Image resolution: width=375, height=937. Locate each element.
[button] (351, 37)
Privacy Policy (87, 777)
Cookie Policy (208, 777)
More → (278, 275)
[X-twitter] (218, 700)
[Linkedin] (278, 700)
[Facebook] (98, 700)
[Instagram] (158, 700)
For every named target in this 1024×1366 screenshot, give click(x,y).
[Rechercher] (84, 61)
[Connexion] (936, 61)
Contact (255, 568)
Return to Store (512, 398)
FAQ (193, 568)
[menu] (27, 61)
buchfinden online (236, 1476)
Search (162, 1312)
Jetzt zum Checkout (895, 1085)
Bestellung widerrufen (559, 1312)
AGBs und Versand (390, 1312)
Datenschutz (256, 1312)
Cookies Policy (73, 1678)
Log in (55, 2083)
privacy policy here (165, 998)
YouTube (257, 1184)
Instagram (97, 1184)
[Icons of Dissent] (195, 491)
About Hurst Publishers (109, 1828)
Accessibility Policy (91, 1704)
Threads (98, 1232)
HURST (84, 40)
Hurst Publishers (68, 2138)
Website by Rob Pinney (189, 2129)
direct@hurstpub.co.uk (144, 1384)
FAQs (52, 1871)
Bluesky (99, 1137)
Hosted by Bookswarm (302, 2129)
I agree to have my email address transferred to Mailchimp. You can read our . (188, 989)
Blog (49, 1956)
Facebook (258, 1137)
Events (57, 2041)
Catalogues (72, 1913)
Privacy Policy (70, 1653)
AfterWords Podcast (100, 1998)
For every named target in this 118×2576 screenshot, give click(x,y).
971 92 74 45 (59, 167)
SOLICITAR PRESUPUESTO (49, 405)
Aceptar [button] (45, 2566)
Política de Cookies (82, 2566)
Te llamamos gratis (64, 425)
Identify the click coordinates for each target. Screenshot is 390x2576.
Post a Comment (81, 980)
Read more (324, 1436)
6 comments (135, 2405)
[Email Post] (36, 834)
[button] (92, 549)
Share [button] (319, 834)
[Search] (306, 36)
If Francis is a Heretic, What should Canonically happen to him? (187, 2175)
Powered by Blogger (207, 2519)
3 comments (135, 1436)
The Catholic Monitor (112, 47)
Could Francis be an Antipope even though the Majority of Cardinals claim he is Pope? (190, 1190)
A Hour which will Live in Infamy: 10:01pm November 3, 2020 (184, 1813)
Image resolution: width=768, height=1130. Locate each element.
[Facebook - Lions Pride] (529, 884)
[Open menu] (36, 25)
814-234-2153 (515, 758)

....

**TASK GOAL**
All records should be written out again exactly as given.

**EXERCISE OUTPUT**
Image resolution: width=375, height=937. Locate each element.
[button] (351, 37)
Privacy Policy (87, 777)
Cookie Policy (208, 777)
More → (278, 275)
[X-twitter] (218, 700)
[Linkedin] (278, 700)
[Facebook] (98, 700)
[Instagram] (158, 700)
For every named target in this 1024×1366 screenshot, give click(x,y).
[Rechercher] (84, 61)
[Connexion] (936, 61)
Contact (255, 568)
Return to Store (512, 398)
FAQ (193, 568)
[menu] (27, 61)
buchfinden online (236, 1476)
Search (162, 1312)
Jetzt zum Checkout (895, 1085)
Bestellung widerrufen (559, 1312)
AGBs und Versand (390, 1312)
Datenschutz (256, 1312)
Cookies Policy (73, 1678)
Log in (55, 2083)
privacy policy here (165, 998)
YouTube (257, 1184)
Instagram (97, 1184)
[Icons of Dissent] (195, 491)
About Hurst Publishers (109, 1828)
Accessibility Policy (91, 1704)
Threads (98, 1232)
HURST (84, 40)
Hurst Publishers (68, 2138)
Website by Rob Pinney (189, 2129)
direct@hurstpub.co.uk (144, 1384)
FAQs (52, 1871)
Bluesky (99, 1137)
Hosted by Bookswarm (302, 2129)
I agree to have my email address transferred to Mailchimp. You can read our . (188, 989)
Blog (49, 1956)
Facebook (258, 1137)
Events (57, 2041)
Catalogues (72, 1913)
Privacy Policy (70, 1653)
AfterWords Podcast (100, 1998)
For every named target in this 118×2576 screenshot, give click(x,y).
971 92 74 45 (59, 167)
SOLICITAR PRESUPUESTO (49, 405)
Aceptar [button] (45, 2566)
Política de Cookies (82, 2566)
Te llamamos gratis (64, 425)
Identify the click coordinates for each target. Screenshot is 390x2576.
Post a Comment (81, 980)
Read more (324, 1436)
6 comments (135, 2405)
[Email Post] (36, 834)
[button] (92, 549)
Share [button] (319, 834)
[Search] (306, 36)
If Francis is a Heretic, What should Canonically happen to him? (187, 2175)
Powered by Blogger (207, 2519)
3 comments (135, 1436)
The Catholic Monitor (112, 47)
Could Francis be an Antipope even though the Majority of Cardinals claim he is Pope? (190, 1190)
A Hour which will Live in Infamy: 10:01pm November 3, 2020 (184, 1813)
Image resolution: width=768, height=1130. Locate each element.
[Facebook - Lions Pride] (529, 884)
[Open menu] (36, 25)
814-234-2153 (515, 758)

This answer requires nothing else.